● WORK ITEM: All of the data below should be written out again exactly.

● PROVIDED INFORMATION:
______

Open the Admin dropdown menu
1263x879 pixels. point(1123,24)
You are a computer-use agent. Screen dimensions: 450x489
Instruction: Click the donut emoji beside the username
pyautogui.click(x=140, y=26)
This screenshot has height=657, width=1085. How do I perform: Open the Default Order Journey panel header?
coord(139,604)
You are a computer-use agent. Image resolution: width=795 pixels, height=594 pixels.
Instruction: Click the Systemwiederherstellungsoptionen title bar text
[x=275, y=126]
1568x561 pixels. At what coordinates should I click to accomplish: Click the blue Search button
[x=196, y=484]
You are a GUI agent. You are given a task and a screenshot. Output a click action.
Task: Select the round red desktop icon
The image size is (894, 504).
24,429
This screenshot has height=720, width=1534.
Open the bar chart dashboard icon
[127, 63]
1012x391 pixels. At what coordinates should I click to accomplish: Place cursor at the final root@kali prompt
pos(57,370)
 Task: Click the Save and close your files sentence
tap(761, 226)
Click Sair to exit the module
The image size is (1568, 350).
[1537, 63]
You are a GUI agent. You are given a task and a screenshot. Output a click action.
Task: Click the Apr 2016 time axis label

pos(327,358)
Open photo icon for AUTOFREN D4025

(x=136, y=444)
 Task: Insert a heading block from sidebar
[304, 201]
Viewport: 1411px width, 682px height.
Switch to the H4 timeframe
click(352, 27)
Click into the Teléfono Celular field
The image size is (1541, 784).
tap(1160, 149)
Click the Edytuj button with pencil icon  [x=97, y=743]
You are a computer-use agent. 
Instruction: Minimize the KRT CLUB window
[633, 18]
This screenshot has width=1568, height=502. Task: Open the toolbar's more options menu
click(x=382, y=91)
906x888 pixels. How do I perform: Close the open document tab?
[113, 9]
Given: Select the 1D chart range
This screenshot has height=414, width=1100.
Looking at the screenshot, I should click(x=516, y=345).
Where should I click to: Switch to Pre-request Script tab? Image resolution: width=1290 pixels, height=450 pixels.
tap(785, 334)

______

● RESPONSE AREA:
Open the Admin dropdown menu
1263x879 pixels. point(1123,24)
You are a computer-use agent. Screen dimensions: 450x489
Instruction: Click the donut emoji beside the username
pyautogui.click(x=140, y=26)
This screenshot has height=657, width=1085. How do I perform: Open the Default Order Journey panel header?
coord(139,604)
You are a computer-use agent. Image resolution: width=795 pixels, height=594 pixels.
Instruction: Click the Systemwiederherstellungsoptionen title bar text
[x=275, y=126]
1568x561 pixels. At what coordinates should I click to accomplish: Click the blue Search button
[x=196, y=484]
You are a GUI agent. You are given a task and a screenshot. Output a click action.
Task: Select the round red desktop icon
The image size is (894, 504).
24,429
This screenshot has height=720, width=1534.
Open the bar chart dashboard icon
[127, 63]
1012x391 pixels. At what coordinates should I click to accomplish: Place cursor at the final root@kali prompt
pos(57,370)
 Task: Click the Save and close your files sentence
tap(761, 226)
Click Sair to exit the module
The image size is (1568, 350).
[1537, 63]
You are a GUI agent. You are given a task and a screenshot. Output a click action.
Task: Click the Apr 2016 time axis label

pos(327,358)
Open photo icon for AUTOFREN D4025

(x=136, y=444)
 Task: Insert a heading block from sidebar
[304, 201]
Viewport: 1411px width, 682px height.
Switch to the H4 timeframe
click(352, 27)
Click into the Teléfono Celular field
The image size is (1541, 784).
tap(1160, 149)
Click the Edytuj button with pencil icon  [x=97, y=743]
You are a computer-use agent. 
Instruction: Minimize the KRT CLUB window
[633, 18]
This screenshot has width=1568, height=502. Task: Open the toolbar's more options menu
click(x=382, y=91)
906x888 pixels. How do I perform: Close the open document tab?
[113, 9]
Given: Select the 1D chart range
This screenshot has height=414, width=1100.
Looking at the screenshot, I should click(x=516, y=345).
Where should I click to: Switch to Pre-request Script tab? Image resolution: width=1290 pixels, height=450 pixels.
tap(785, 334)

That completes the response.